** Given problem 1 **
Please reproduce the disco book excerpt from "Below is an" to "through the doors.", replacing "happy people" with "lucky dancers".
** Given problem 2 **
In the disco book excerpt, when did Steve Rubell and Ian Schrager open Studio 54?
** Given problem 3 **
Go on with the disco book excerpt from its last line.

** Document segment **

** Begin **

Lost City Books (2467 18th St., N.W.) will welcome author Christian John Wikane for a book signing and conversation about “A Night at the Disco” on Thursday, April 16 at 6 p.m. Details at lostcitybookstore.com. Bird in Hand Coffee & Books in Baltimore (11 E. 33rd St.) )will also host a Q&A with the author on Wednesday, April 15 at 6 p.m. Details at theivybookshop.com.
Below is an excerpt from “A Night at the Disco.”
“I’ll let in anyone who looks like they’ll make things fun.” Steve Rubell is guiding a New York Times reporter through Studio 54 as resident DJ Richie Kaczor dazzles the crowd with records by CHIC, Odyssey, and T-Connection. “Disco, that’s where the happy people go,” The Trammps sing as dancers spin and twirl underneath tubes of flashing lights. Seven months since Rubell and co-owner Ian Schrager opened Studio 54 in April 1977, it’s welcomed untold numbers of “happy people” … at least those lucky enough to pass through the doors.
“We were part of the chosen few,” says André De Shields, who immortalized the title role in The Wiz on Broadway at the time. “We could show up at Studio 54 and the doorman at the velvet stanchion would look over everyone and point to us from The Wiz to come in, that kind of thing.” As the lead vocalist in the GRAMMY-nominated Dr. Buzzard’s Original Savannah Band, whose debut modernized big band sophistication for the discothèques, Cory Daye had carte blanche in the club. “The energy was like a New Year’s Eve party every night,” she says. “I would go up to the mezzanine and watch the mechanical light pillars go up and down, metallic confetti falling from the ceiling, the spoon and the moon. I was so fascinated and enamored by it.
“When a certain song came on, the people would just rush to the dance floor. There was no contact dancing — the hustle was pretty much on its way out — but it was just an amazing experience to see all the cultures together. It was a fusion of cultures, which described my life and my band, so I was right at home there.”
“Studio 54 was the place,” adds Linda Clifford. “Crazy parties. If you could think it, you would see it. It was like a circus. Just an amazing place to be. I worked 54 so many times. It was like a second home to me. The people there treated me so well. The crowd always seemed to enjoy my show. I always had a good time with them. That was the most important thing: making sure that they had fun.”

** End **

** Entries shown **
** Begin **

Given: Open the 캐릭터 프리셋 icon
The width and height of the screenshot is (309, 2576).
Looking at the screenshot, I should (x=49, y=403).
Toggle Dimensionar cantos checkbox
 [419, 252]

** End **
** Begin **

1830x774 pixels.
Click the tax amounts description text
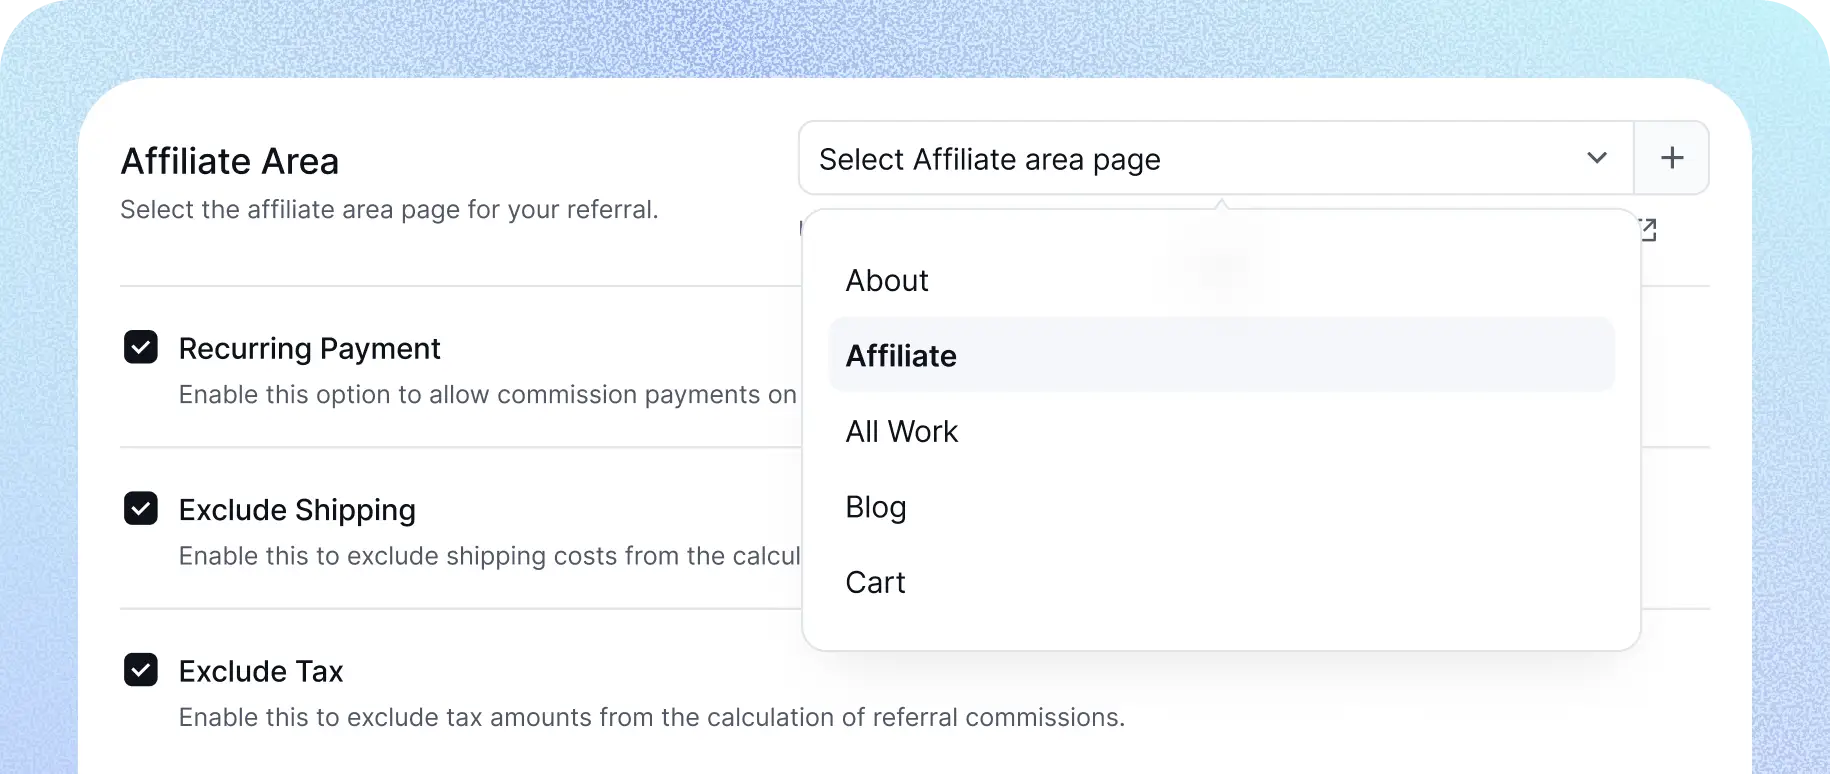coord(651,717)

** End **

** Answer 1 **
Below is an excerpt from “A Night at the Disco.”
“I’ll let in anyone who looks like they’ll make things fun.” Steve Rubell is guiding a New York Times reporter through Studio 54 as resident DJ Richie Kaczor dazzles the crowd with records by CHIC, Odyssey, and T-Connection. “Disco, that’s where the lucky dancers go,” The Trammps sing as dancers spin and twirl underneath tubes of flashing lights. Seven months since Rubell and co-owner Ian Schrager opened Studio 54 in April 1977, it’s welcomed untold numbers of “lucky dancers” … at least those lucky enough to pass through the doors.

** Answer 2 **
In April 1977.

** Answer 3 **
Well before Studio 54 opened, disco had become a business juggernaut. “A four billion dollar market and still growing,” Billboard announced in February 1977, with dance music offering more variety than ever. “There is no longer a single, readily identifiable disco beat, but a kaleidoscope of sounds that are melodic and danceable,” Tom Moulton told the magazine. In the clubs, records by veteran artists like Stevie Wonder and the Bee Gees were mixed in with a range of new acts like Grace Jones, Boney M., and The Ritchie Family, while everyone from ABBA to Marvin Gaye scored number one pop hits with songs that had club-centric storylines.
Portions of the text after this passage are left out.